The treaty follows the Organization for Economic Co-operation and Development (OECD) model treaty containing standard provisions for the avoidance of double taxation of income and capital, which are briefly described below:

Dividends:

The withholding tax on dividends paid to the other Contracting State is 15%, except in the following two cases for which no withholding tax (WHT) is levied if:

  • the usufructuary (BO) is a company which directly holds at least 5% of the capital of the company which pays the dividends, for a period of 365 days which includes the day of the payment of the dividend;
  • dividends paid are paid to a recognized pension fund which is generally exempt under Cypriot corporate tax law.

The interest:

There is no withholding tax on interest, as long as the beneficiary of the interest is the beneficial owner of the income.

Royalty fee:

There is no withholding tax provided that the beneficiary of the royalties is the beneficial owner of the income.

Capital gains:

  1. Cyprus retains exclusive tax rights on capital gains resulting from the sale of shares made by Cypriot tax residents, except in the following cases:
    1. Sale of unlisted shares or comparable interests which derive more than 50% of their value directly or indirectly from real estate located in the Netherlands, and
    2. Sale of shares coming directly or indirectly at more than 50% of their value: production of energy from water, sun and wind; – technical equipment or other similar goods located in the Netherlands and directly used in offshore activities. The convention includes a specific article (Article 26) limiting the right to benefits under the convention. Specifically, tax authorities have the right to deny the application of treaty benefits if obtaining such a benefit was one of the main objectives of the relevant agreement / transaction, unless the granting of this advantage is consistent with the object and purpose of the treaty.
  2. Gains from the disposal of real estate are taxable in the country where the property is located
  3. Gains from the alienation of movable property forming part of the ownership of a permanent establishment are taxable in the country where the permanent establishment is located.
  4. Gains from the disposal of ships and aircraft used in international aviation are taxable in the country where the actual headquarters of the owner company is located.

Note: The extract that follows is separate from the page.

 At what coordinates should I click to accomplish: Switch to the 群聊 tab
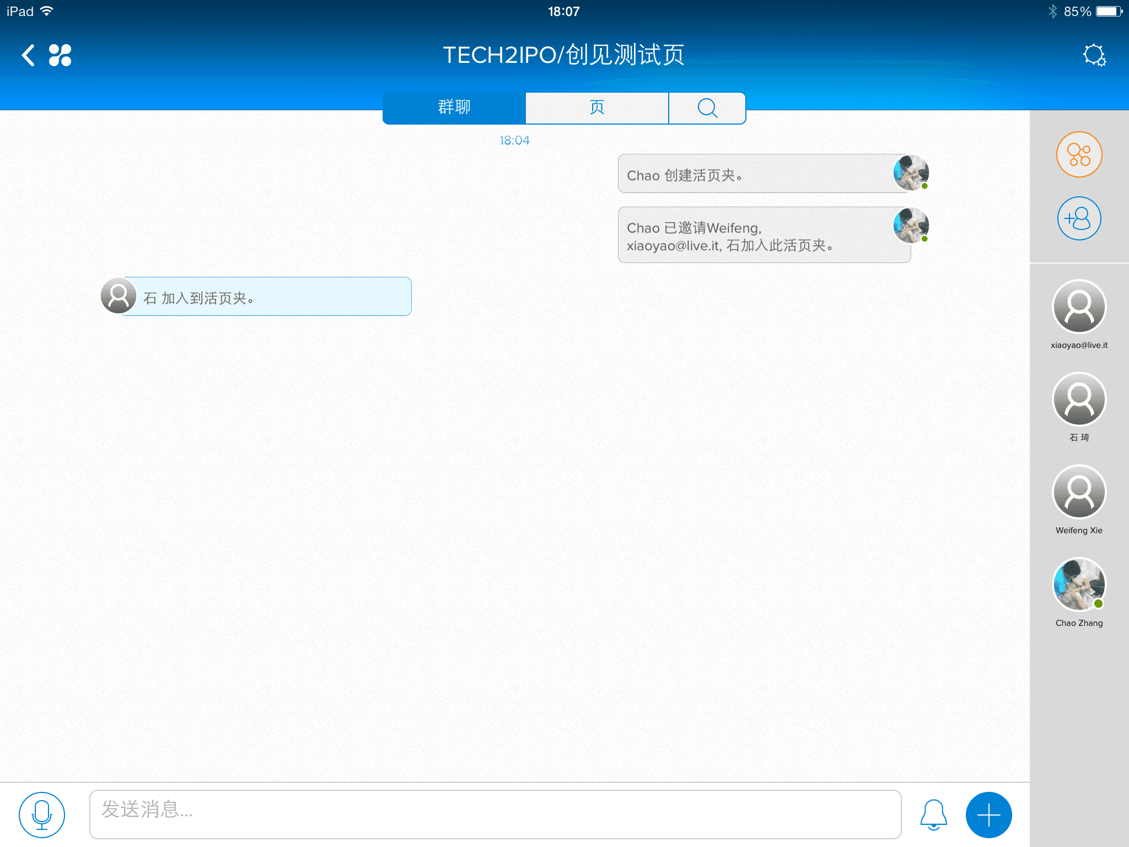click(x=454, y=108)
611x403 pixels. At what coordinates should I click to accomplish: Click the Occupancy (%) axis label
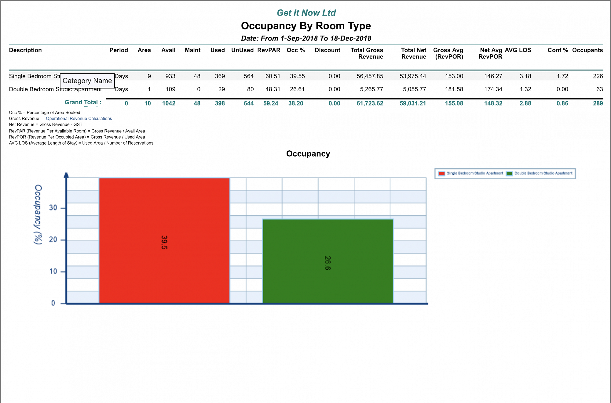click(x=38, y=214)
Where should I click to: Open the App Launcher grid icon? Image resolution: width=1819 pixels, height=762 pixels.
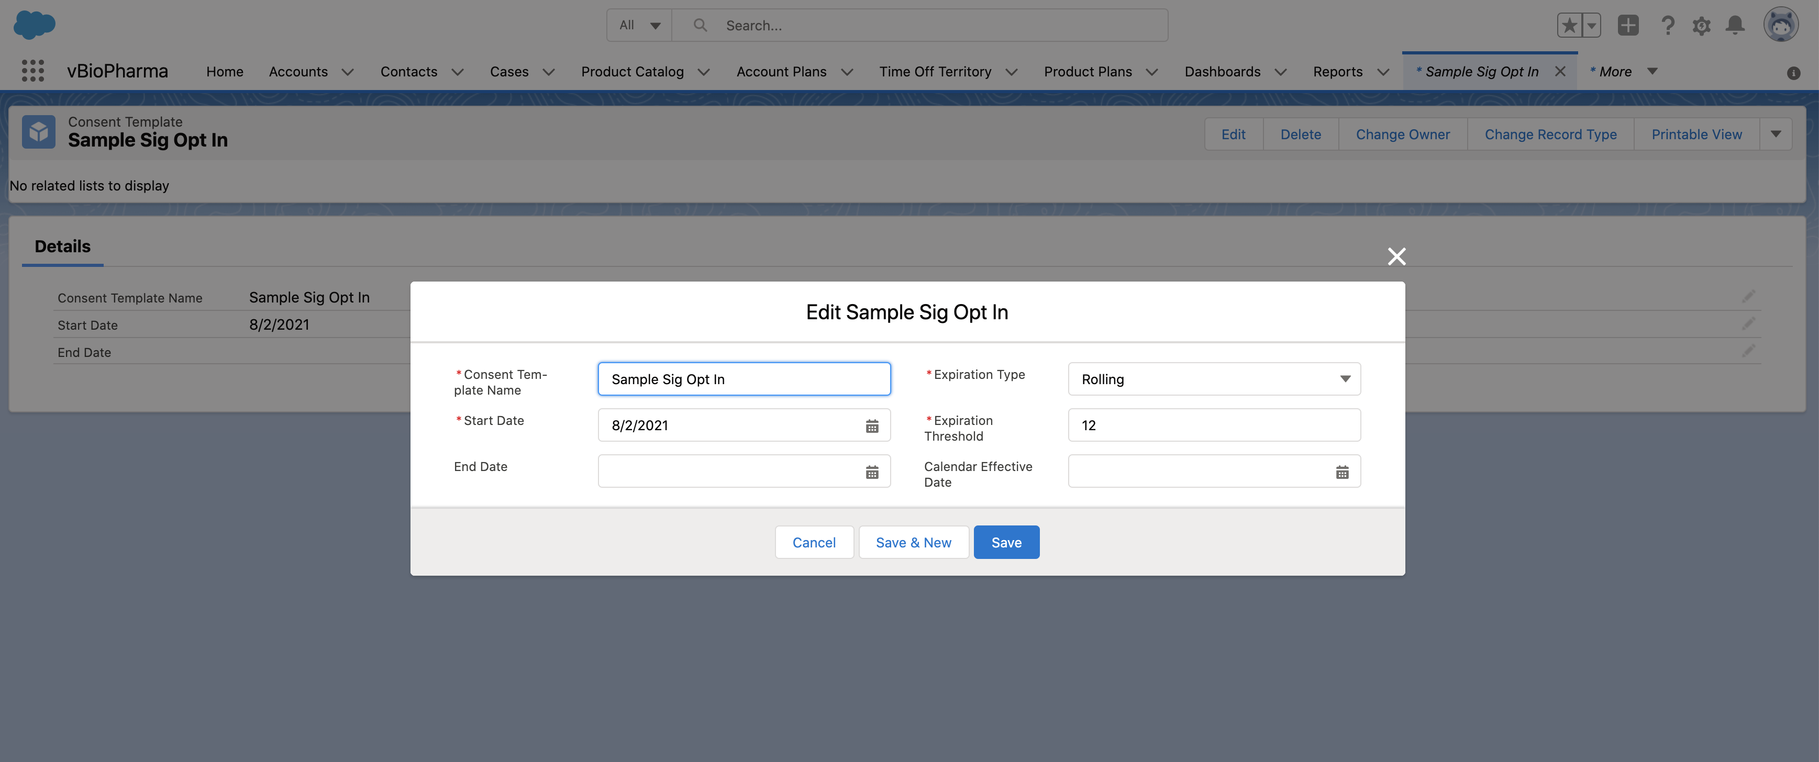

In order to implement the Base Erosion and Profit Shifting (BEPS) measures in dispute resolution and combating tax evasion, the Treaty contains a Mutual Agreement Procedure (MAP) to resolve disputes (including dual tax residency of entities) and introduced a principal object test (PPT), which allows tax authorities to deny the application of treaty benefits if the application of those benefits was one the main objectives of an agreement or transaction.

The treaty, although signed by the two countries, has not entered into force, as the legislation will have to be formally adopted by the Dutch parliament. It is suggested that the treaty could enter into force in 2022, provided that the ratification and notification procedures are finalized by both countries before 1st of December.

The content of this article is intended to provide a general guide on the subject. Specialist advice should be sought regarding your particular situation.